While both costs of living adjustments and pay raises provide an increase in pay, they aren’t that similar.
These pay adjustments are available to retirees. They are a measure of inflation and paid automatically (they don’t need Congressional approval). COLA’s are based on the change of the Consumer Price Index from the 3rd quarter (July -September) of the year that just ended to the 3rd quarter of the preceding year. They are effective December 1st and payable on the 1st business day in January.
Civil Service Retirement System retirees get the full COLA amount regardless of age.
If you have a CSRS offset, that part is subject to the CSRS COLA.
The calculation is much different for FERS retirees. You receive a percentage depending on the difference in the CPI amount. If the percentage is above 3%, FERS retirees receive that amount minus 1%. If the COLA amount falls between 2-3%, you receive 2%. And when the increase is 2% or less, the COLA is equal to that amount.
COLA’s are prorated if you retired during the calendar year before the COLA is paid, depending on how many months you were retired that year.

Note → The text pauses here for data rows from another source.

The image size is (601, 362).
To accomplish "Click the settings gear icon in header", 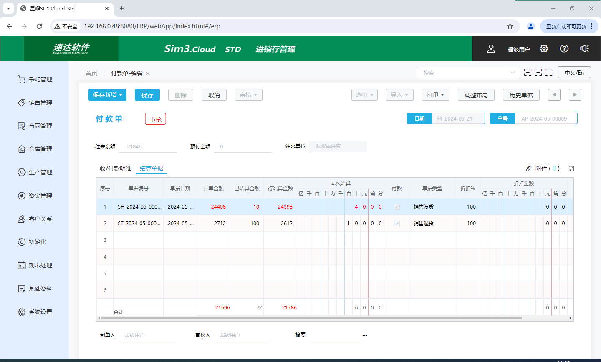I will (543, 49).
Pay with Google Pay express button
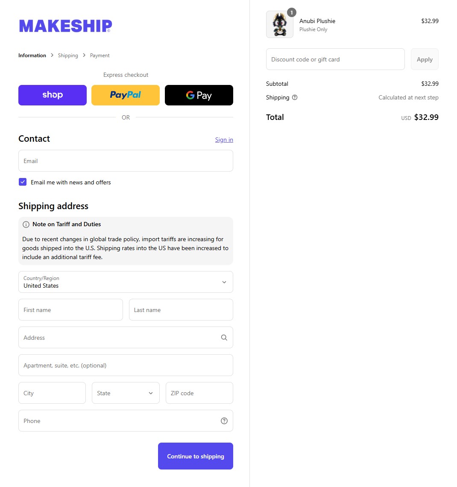 (199, 95)
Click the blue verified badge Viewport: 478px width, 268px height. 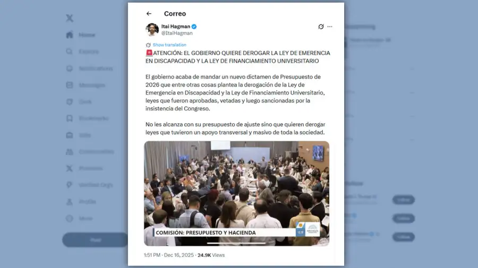coord(194,27)
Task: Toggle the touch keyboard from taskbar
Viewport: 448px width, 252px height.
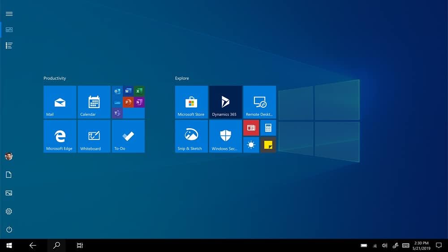Action: [x=406, y=245]

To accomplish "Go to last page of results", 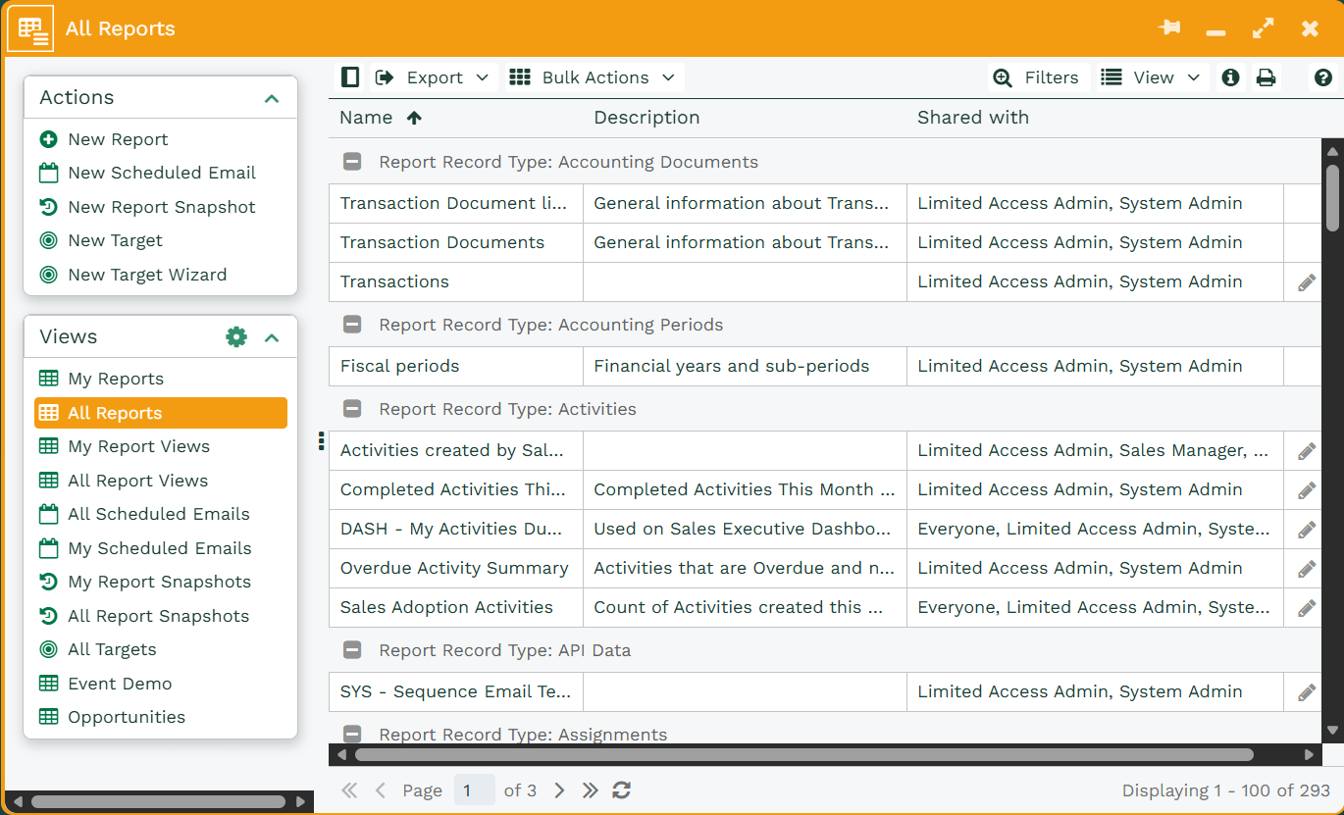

Raises are for active federal employees and are linked to labor market trends, not cost of living. These are determined through Congress and start with recommendations from the White House (that’s why you always see or hear about pay raises when the president unveils his annual budget requests). They are paid regardless of how long you’ve worked for the federal government. The formula is much more complicated here as the starting point is a measure of private sector wage growth called employee cost index.